With all that’s going on in the world, I seem to find refuge in the simple flow of following ingredients into their recipe – I say “their recipe” because I’ve just been letting them take over. Maybe this is a bit off the wall, but I almost feel like a writer when I’m cooking, and my vegetables are my characters. Any novelist will tell you the characters they create eventually take over the story, lead it wherever they please. I feel like cooking is exactly the same. Yes, I usually rely on recipes (at least to start with) when I attempt baking – I imagine this particular arena filled with a basket of already-tried and tested proofs that are hard for me to compete with. Anything else, though, is fair game and the ingredients (from what just happens to be in the fridge, to what just happens to jump into the pot) dictate.

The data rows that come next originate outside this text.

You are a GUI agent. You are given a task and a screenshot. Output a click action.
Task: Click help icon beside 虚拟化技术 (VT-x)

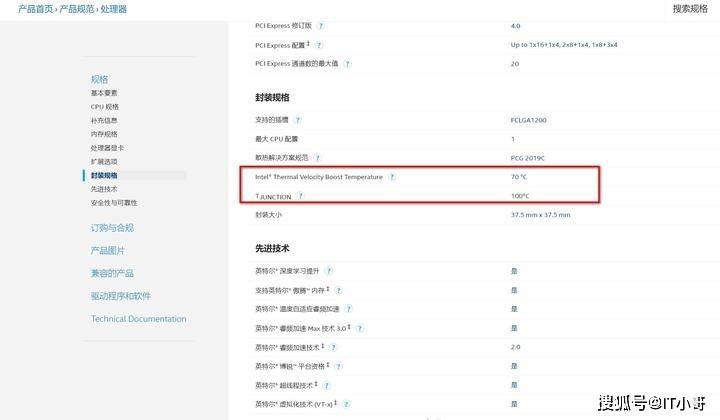click(x=346, y=404)
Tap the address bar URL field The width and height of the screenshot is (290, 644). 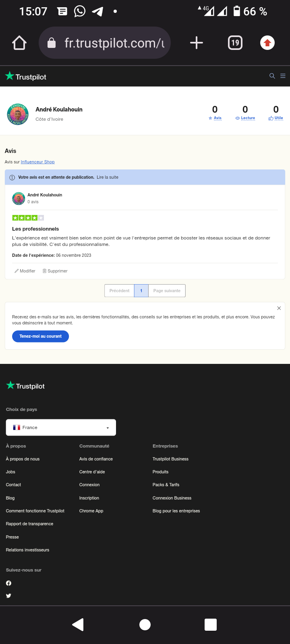click(x=109, y=43)
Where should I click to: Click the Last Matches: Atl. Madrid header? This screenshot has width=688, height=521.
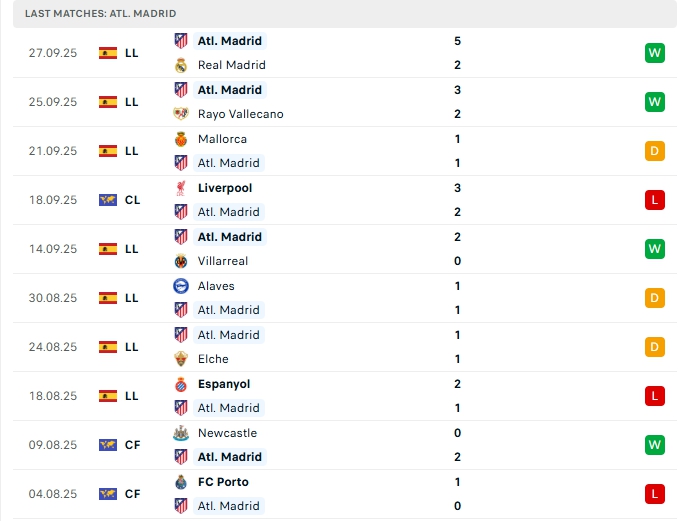[100, 14]
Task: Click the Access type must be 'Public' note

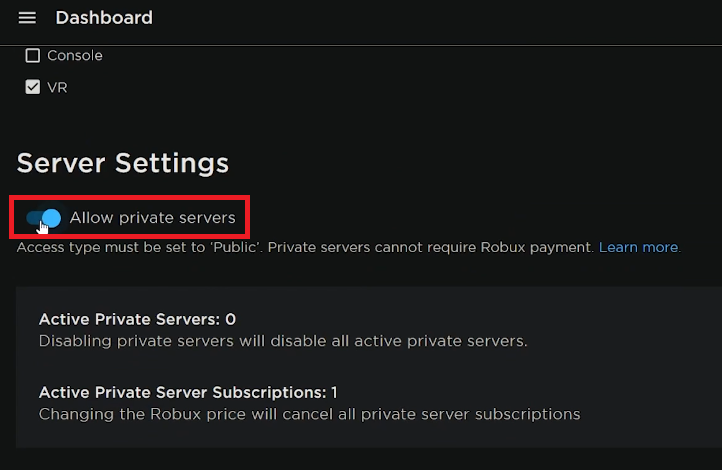Action: (x=140, y=247)
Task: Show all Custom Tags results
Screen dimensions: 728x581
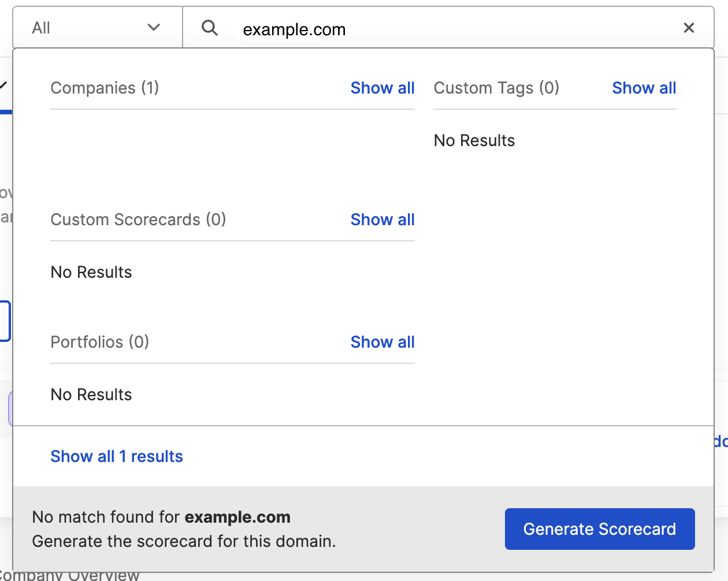Action: tap(644, 88)
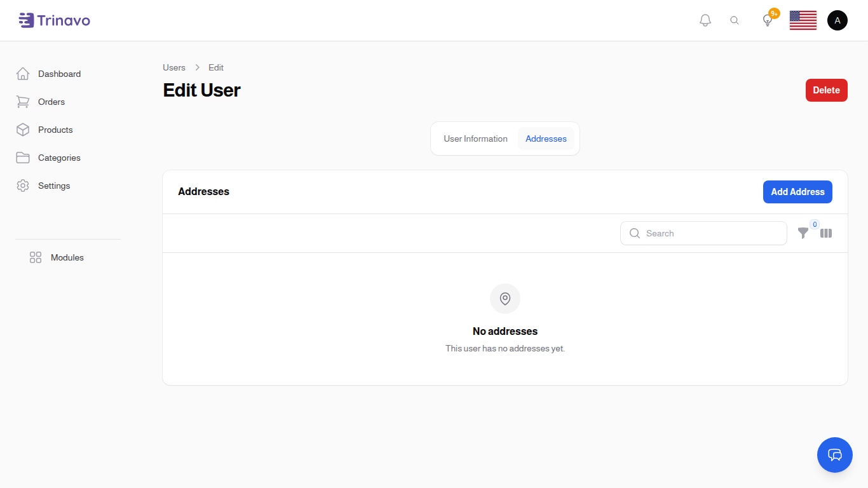This screenshot has height=488, width=868.
Task: Click the Trinavo logo in the header
Action: (54, 20)
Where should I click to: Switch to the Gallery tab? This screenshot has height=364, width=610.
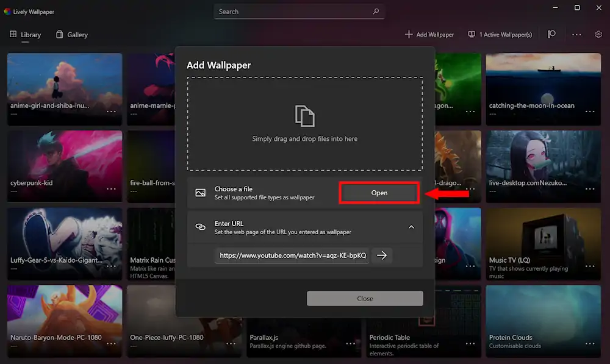[72, 35]
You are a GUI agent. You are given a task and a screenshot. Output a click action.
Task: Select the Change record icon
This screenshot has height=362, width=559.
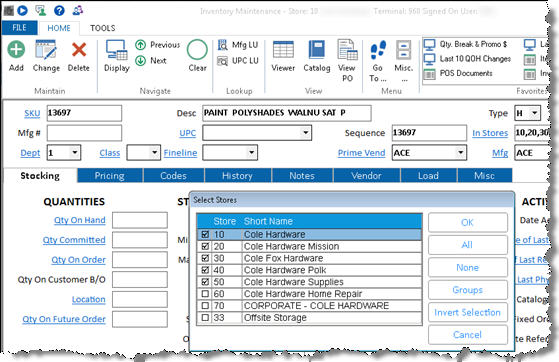click(x=46, y=49)
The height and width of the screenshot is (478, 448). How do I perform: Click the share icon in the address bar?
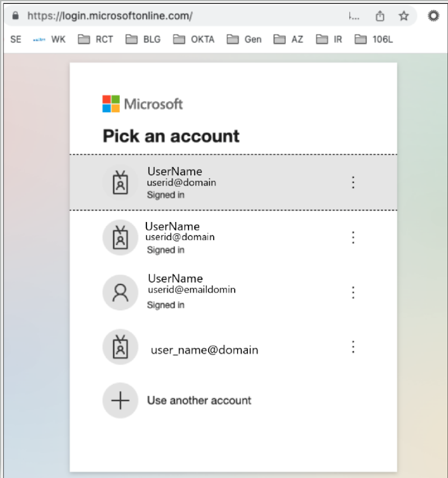tap(380, 16)
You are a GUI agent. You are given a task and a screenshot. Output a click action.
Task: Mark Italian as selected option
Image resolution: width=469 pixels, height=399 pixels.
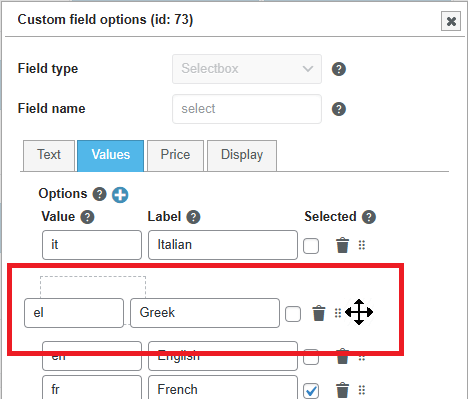(311, 246)
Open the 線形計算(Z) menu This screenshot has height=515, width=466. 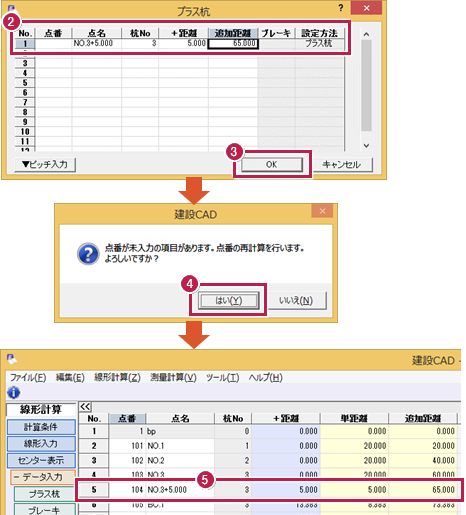[117, 378]
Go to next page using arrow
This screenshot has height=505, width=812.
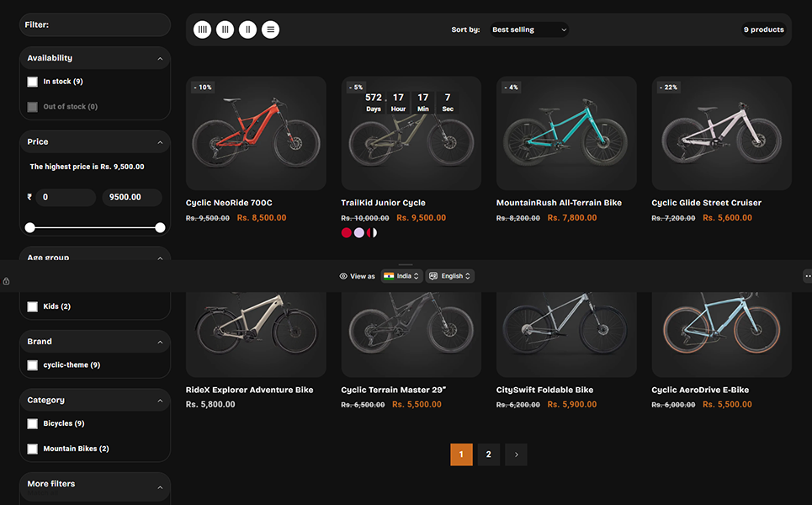click(x=516, y=455)
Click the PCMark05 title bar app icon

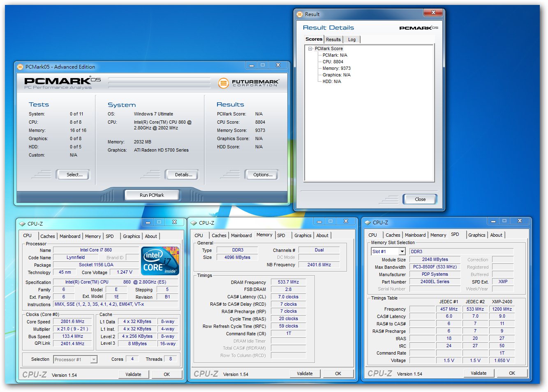20,67
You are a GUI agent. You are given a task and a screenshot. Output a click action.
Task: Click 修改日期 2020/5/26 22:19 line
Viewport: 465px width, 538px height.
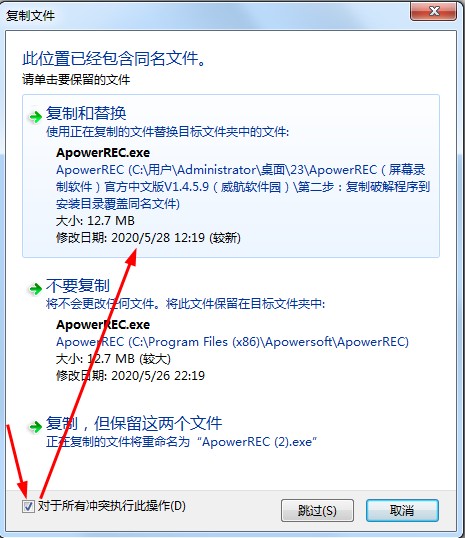pyautogui.click(x=130, y=375)
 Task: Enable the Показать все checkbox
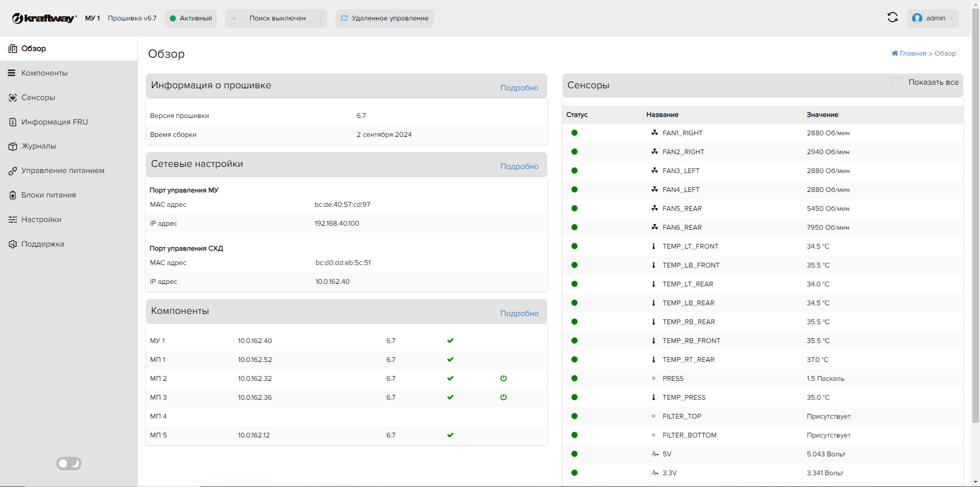896,83

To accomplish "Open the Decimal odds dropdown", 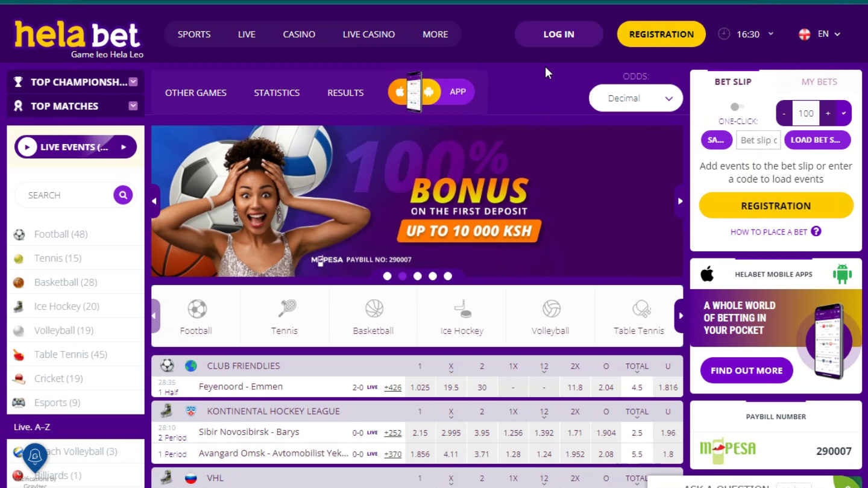I will (x=636, y=98).
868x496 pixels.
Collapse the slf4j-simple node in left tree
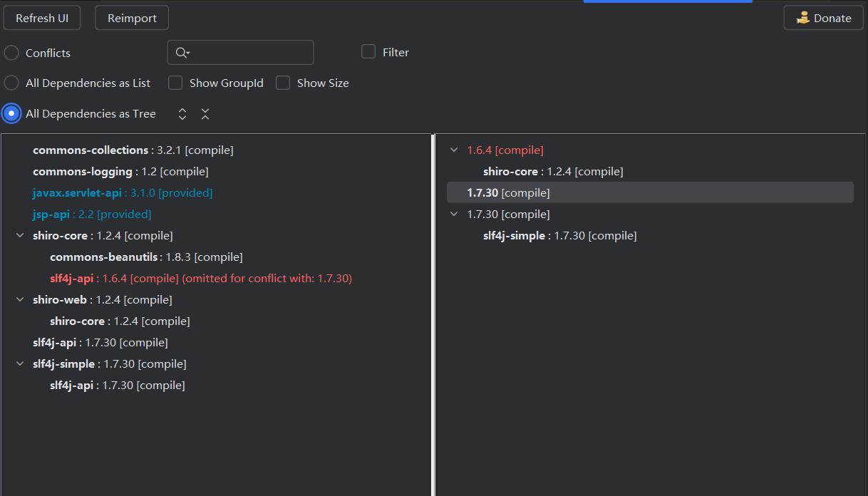coord(20,364)
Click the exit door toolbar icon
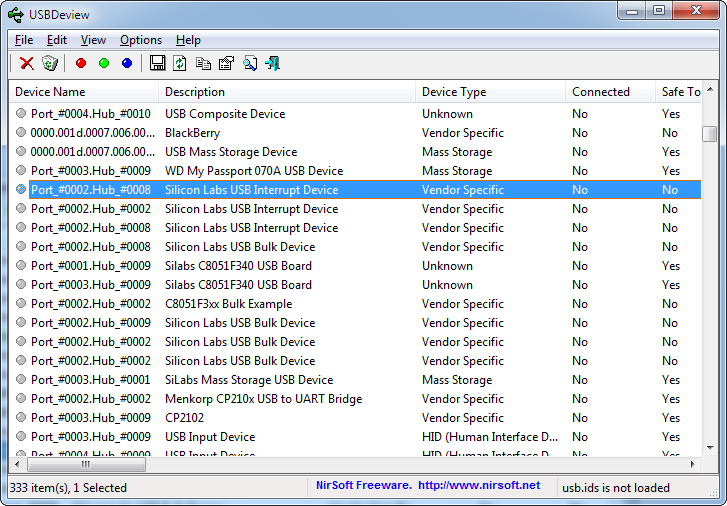727x506 pixels. pos(272,64)
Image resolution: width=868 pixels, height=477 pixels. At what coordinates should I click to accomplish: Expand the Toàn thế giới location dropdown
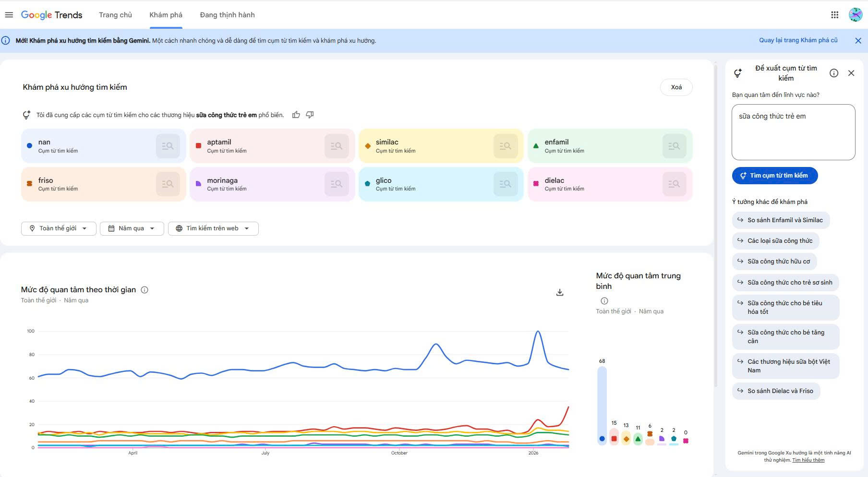(59, 228)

For me, cooking has two personalities: no stress or completely chaotic. Watch “Top Chef” (the current Monday night favorite chez nous) to witness an example of the latter. Come into our kitchen on a late (preferably sunny) Monday afternoon for the other side of the spectrum, when I let go of the first day of the workweek by creating my “zen zone.” Thanks to vegetable soup, cooking is like yoga – with wooden spoons. I just finished making a huge pot of my “soupe de grandmère” and feel like I’ve just done deep breathing and warrior pose. Unlike my marathon weekends when I plunge into crazy, time-consuming and ambitious culinary adventures (and we don’t eat until 9 or 10 o’clock!), late weekday afternoons are often reserved for kitchen Bikram.
For my vegetable soup, I usually sauté some onions, garlics and leeks in olive oil. Then I add potatoes, carrot… even corn and white beans when I have them. I cover it all with water, add a couple bay leaves and some salt, and let boil until all the vegetables are cooked. A warm, comforting aroma spreads through the apartment (and the outside hallway and elevator) as it simmers. Like today, I often prepare it early, turn off the burner and reheat the soup when it’s dinner time. All in all, the preparation takes about 20 minutes (chopping veggies) and the cooking a minimum of 45 minutes – longer simmering simply brings out more flavor.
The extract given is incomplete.